*Records supplied*.
============================================================

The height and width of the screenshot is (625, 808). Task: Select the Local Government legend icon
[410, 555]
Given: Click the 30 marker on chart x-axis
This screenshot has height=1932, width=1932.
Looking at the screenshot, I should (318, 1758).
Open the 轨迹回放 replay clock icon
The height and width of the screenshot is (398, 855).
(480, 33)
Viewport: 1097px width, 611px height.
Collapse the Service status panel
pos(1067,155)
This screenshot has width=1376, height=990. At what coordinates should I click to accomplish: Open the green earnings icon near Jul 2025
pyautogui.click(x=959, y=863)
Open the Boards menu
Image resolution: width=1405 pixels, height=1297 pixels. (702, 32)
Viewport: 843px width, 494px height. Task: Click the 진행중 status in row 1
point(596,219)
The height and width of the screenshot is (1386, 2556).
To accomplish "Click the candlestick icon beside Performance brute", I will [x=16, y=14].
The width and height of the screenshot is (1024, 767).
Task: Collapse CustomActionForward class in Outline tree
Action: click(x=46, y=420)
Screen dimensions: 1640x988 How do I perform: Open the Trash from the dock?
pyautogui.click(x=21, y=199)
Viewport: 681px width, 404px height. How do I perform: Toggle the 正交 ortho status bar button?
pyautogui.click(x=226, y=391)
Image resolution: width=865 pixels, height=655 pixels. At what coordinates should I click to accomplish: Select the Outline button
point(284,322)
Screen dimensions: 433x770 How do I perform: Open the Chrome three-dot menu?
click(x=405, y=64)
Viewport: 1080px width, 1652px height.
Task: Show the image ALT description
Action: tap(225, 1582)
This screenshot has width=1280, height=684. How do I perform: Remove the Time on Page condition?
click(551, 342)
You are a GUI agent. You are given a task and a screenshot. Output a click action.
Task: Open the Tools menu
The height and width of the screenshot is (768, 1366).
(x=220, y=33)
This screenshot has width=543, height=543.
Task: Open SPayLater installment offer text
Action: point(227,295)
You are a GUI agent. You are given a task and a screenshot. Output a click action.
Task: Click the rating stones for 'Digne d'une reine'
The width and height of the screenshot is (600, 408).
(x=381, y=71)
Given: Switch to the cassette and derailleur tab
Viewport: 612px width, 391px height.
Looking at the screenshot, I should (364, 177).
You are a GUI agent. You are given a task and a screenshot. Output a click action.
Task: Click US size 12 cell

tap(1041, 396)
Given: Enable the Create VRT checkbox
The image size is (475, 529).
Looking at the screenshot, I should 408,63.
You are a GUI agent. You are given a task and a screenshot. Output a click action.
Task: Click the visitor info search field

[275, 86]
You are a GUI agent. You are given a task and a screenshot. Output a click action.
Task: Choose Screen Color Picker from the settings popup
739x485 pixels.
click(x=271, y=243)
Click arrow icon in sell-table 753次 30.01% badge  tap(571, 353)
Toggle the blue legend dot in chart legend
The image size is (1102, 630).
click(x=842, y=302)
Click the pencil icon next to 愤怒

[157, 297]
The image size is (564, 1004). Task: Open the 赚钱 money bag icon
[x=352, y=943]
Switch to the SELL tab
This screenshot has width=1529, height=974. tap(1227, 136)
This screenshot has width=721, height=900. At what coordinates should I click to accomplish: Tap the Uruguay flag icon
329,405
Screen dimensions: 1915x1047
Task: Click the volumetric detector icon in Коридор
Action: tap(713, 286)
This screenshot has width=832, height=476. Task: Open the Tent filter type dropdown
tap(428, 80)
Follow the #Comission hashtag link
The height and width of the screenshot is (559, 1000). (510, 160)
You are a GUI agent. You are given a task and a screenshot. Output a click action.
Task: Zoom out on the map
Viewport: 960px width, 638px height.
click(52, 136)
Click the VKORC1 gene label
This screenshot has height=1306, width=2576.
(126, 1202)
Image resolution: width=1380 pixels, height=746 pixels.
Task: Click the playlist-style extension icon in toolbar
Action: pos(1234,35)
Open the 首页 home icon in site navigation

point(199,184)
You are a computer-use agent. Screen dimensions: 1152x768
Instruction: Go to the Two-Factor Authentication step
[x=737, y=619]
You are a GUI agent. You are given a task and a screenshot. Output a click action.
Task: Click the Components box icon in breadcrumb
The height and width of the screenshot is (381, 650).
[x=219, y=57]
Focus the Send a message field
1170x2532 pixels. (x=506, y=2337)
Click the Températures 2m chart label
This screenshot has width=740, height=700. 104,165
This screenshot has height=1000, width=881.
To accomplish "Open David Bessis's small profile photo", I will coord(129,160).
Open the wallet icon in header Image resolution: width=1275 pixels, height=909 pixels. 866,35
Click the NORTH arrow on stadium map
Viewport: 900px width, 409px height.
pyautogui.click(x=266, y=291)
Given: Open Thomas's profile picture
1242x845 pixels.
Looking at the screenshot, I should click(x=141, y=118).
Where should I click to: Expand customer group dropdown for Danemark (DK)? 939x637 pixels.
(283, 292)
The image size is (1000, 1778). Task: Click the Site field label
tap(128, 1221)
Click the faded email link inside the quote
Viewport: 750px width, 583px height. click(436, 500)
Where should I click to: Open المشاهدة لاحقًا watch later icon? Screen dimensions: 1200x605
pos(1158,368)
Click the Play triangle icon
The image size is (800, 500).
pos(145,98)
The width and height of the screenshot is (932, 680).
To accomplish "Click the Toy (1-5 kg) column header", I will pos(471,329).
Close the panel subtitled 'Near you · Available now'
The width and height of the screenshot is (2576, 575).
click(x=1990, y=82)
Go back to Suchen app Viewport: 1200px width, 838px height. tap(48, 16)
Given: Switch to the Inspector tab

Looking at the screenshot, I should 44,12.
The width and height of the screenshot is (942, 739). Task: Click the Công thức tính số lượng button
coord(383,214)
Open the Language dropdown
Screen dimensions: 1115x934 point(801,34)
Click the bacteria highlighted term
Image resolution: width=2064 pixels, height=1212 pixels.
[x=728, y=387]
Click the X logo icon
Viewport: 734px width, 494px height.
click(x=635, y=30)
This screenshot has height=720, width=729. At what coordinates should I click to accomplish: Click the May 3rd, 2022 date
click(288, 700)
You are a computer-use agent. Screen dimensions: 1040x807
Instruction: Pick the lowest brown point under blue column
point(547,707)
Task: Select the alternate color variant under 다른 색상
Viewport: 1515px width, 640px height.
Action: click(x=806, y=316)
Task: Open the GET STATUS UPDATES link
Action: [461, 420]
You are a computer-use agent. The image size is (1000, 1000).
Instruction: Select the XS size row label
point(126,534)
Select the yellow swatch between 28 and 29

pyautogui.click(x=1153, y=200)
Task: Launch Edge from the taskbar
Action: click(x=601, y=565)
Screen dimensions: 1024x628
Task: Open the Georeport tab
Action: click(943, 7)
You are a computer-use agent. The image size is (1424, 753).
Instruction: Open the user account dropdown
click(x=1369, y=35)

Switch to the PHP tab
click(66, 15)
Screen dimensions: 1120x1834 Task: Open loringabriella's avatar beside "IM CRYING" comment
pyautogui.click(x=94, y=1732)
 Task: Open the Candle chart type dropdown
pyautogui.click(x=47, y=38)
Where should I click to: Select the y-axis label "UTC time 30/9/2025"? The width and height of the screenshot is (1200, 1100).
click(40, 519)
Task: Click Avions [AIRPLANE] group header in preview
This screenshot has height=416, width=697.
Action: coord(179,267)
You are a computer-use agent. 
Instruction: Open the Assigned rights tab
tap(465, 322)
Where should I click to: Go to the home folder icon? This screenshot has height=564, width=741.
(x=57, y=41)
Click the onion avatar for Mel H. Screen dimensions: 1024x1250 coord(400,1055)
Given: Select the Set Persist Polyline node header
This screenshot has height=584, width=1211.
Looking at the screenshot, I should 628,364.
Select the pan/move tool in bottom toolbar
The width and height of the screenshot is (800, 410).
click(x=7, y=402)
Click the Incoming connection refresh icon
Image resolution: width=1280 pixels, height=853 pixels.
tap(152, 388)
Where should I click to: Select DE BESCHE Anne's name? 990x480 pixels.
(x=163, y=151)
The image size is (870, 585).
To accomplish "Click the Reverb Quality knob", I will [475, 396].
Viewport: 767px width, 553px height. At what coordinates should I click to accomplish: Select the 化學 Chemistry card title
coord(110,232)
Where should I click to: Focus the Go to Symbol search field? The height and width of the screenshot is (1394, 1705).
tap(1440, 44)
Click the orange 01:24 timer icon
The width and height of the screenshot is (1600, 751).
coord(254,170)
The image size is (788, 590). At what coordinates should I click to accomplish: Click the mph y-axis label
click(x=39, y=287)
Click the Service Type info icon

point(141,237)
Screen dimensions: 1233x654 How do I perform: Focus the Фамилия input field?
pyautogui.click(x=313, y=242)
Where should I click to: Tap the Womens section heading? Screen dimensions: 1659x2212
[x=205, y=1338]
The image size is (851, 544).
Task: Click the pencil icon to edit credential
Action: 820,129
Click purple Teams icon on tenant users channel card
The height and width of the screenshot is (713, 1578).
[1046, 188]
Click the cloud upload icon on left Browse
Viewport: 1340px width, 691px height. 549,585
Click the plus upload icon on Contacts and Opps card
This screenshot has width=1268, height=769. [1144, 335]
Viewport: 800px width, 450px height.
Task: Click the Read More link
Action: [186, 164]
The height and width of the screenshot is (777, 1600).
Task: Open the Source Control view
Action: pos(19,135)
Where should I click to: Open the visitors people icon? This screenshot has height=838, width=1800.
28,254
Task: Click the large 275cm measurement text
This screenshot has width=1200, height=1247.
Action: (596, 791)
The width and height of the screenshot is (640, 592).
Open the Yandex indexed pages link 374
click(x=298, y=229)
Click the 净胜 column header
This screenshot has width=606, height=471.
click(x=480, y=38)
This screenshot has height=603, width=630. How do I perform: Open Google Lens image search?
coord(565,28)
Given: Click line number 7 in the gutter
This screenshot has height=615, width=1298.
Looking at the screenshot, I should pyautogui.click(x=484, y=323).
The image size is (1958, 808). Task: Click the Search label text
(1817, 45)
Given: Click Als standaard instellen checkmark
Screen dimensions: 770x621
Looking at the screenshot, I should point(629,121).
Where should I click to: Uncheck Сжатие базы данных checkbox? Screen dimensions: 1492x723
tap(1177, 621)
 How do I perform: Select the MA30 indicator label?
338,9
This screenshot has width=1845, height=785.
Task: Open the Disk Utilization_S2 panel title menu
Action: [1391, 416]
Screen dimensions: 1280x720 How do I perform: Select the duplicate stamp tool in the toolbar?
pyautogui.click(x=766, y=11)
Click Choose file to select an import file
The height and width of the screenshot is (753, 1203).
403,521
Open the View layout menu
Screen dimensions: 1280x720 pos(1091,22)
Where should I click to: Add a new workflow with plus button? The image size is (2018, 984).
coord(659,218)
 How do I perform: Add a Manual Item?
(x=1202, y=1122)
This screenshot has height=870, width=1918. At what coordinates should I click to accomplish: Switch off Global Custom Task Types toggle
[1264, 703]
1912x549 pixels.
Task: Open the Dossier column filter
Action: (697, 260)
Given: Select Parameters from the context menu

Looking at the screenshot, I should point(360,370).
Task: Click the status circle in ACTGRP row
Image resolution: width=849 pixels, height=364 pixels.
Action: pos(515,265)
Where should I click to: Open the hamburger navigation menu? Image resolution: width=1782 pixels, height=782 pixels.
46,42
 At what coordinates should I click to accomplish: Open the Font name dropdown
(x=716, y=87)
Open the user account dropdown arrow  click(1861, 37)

============================================================

*The problem*. Go through the material and copy out every line with "profile" in it.

*Answer section*.
To accomplish "Open David Bessis's small profile photo", I will coord(129,160).
Given: Open Thomas's profile picture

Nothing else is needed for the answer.